• _Requirement_
Repeat, exactly as written, all of the entries, but not their pictures.

• _Record excerpts_
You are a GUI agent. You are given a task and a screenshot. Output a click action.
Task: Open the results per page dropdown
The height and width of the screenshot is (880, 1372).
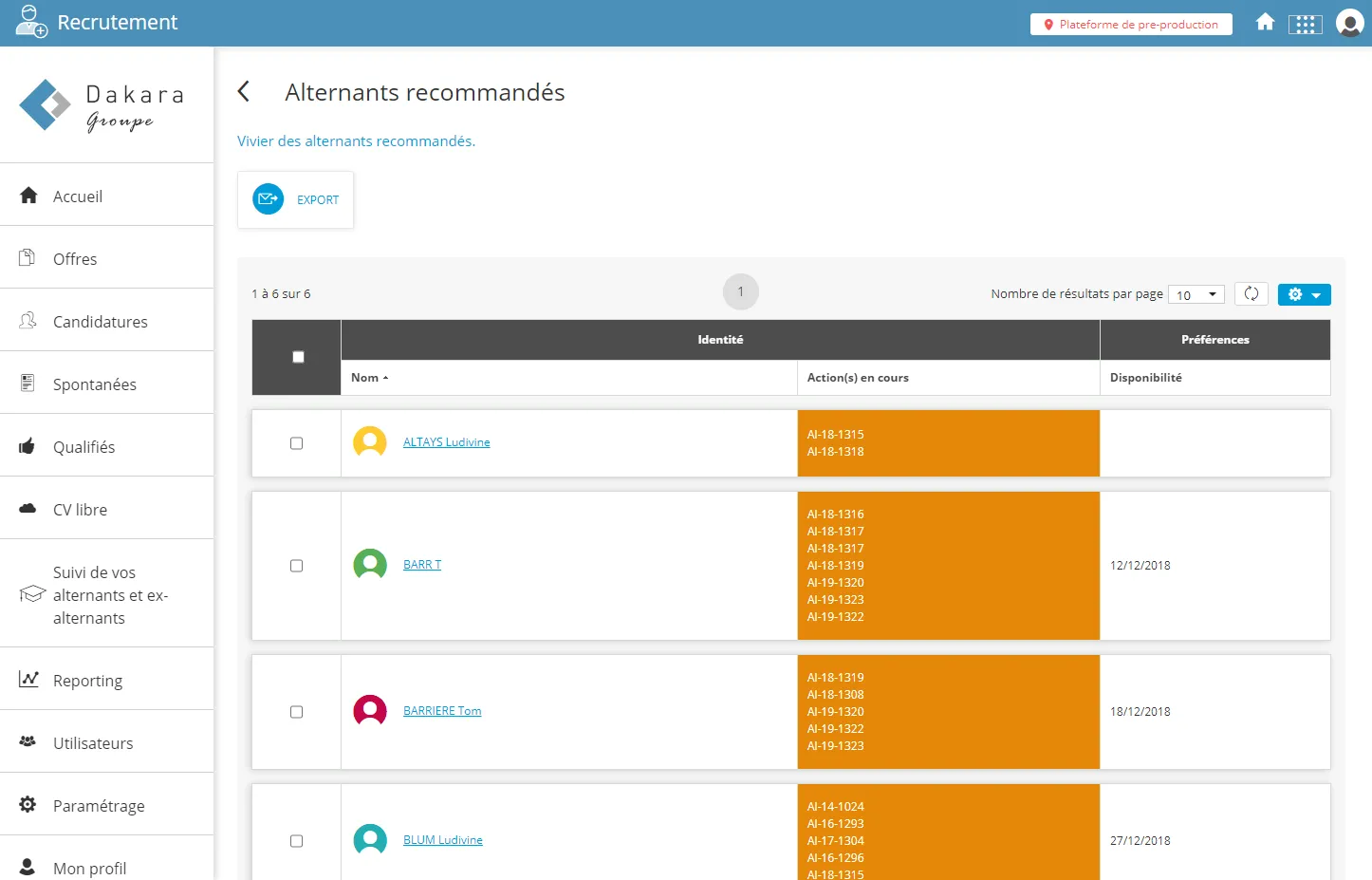tap(1196, 294)
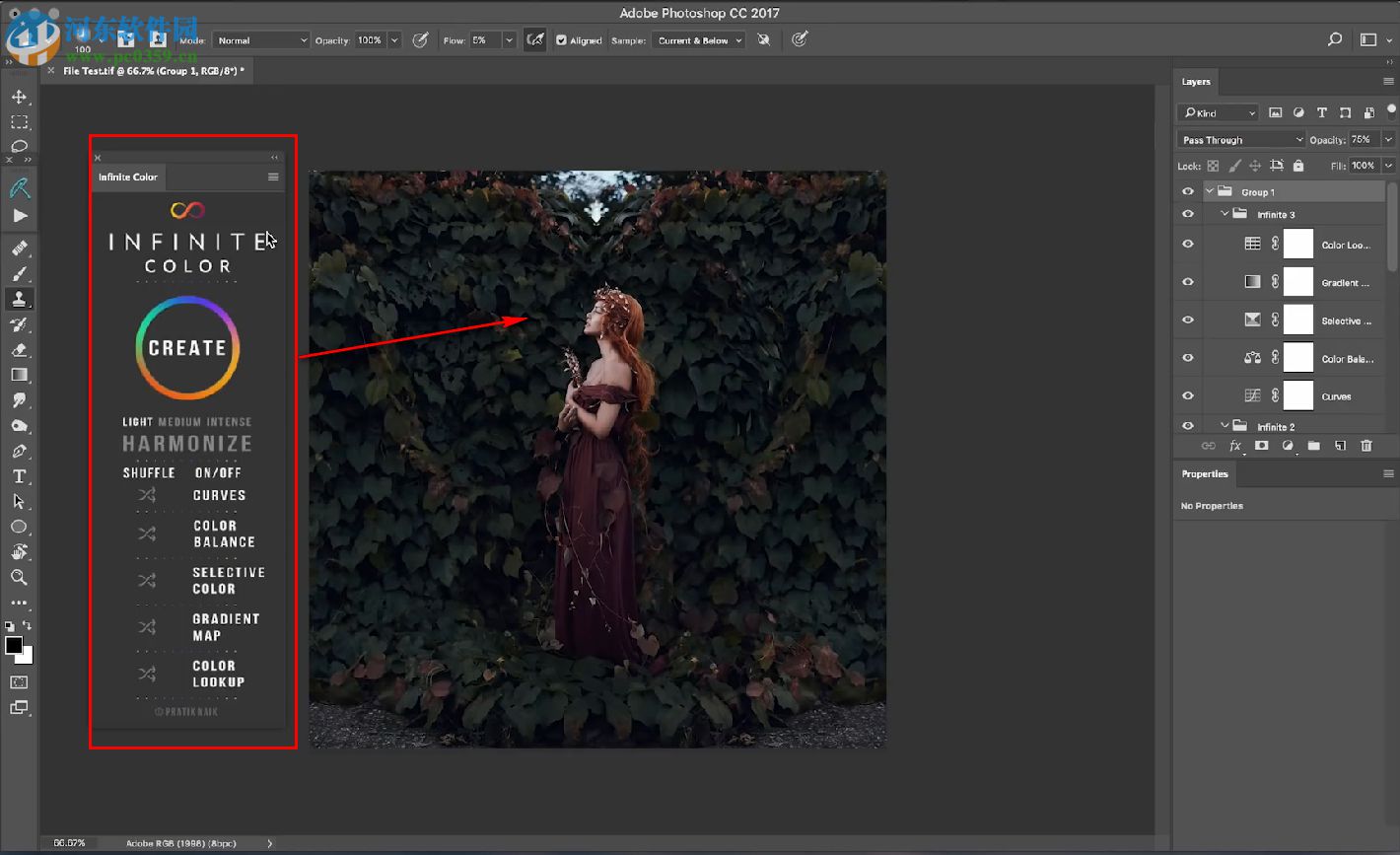1400x855 pixels.
Task: Click the shuffle icon next to Curves
Action: [147, 495]
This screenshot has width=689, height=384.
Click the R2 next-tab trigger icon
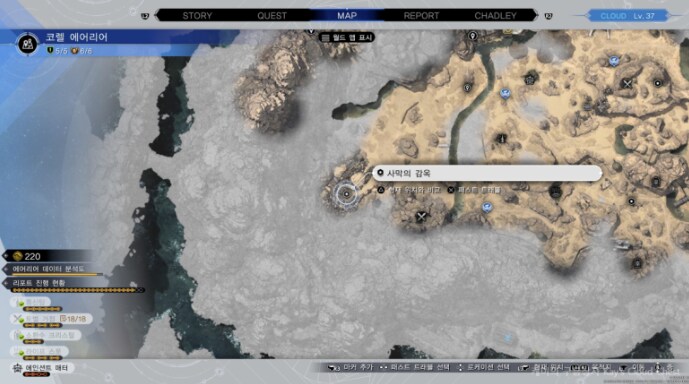[x=548, y=16]
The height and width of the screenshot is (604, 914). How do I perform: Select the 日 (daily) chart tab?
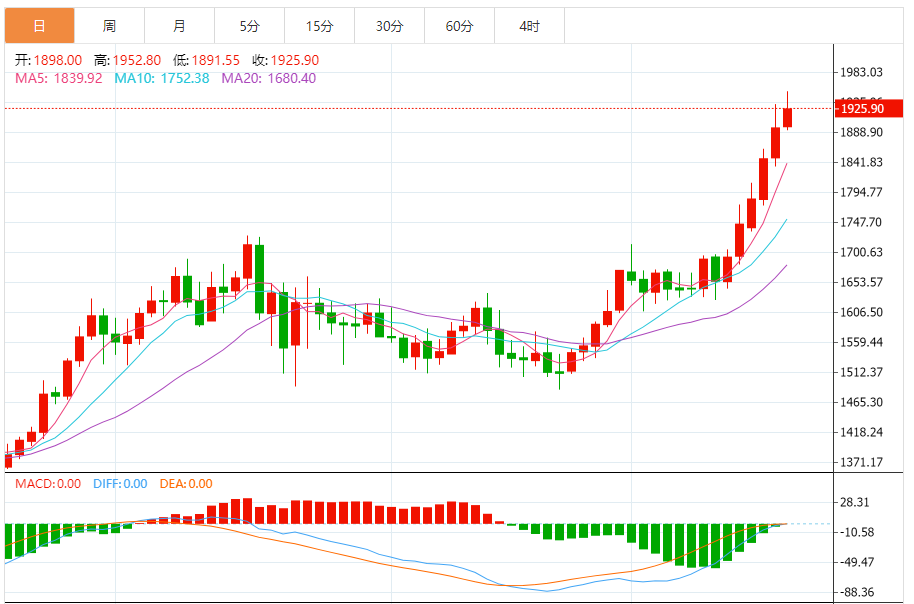pyautogui.click(x=39, y=26)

• _Expected answer_
You are a GUI agent. You are given a task and a screenshot. Output a click action.
Task: Open the results per page dropdown
The height and width of the screenshot is (880, 1372).
tap(1196, 294)
1400x855 pixels.
Task: Click the shuffle icon next to Curves
Action: [147, 495]
This screenshot has width=689, height=384.
Click the R2 next-tab trigger icon
[x=548, y=16]
The height and width of the screenshot is (604, 914). How do I perform: Select the 日 (daily) chart tab?
pyautogui.click(x=39, y=26)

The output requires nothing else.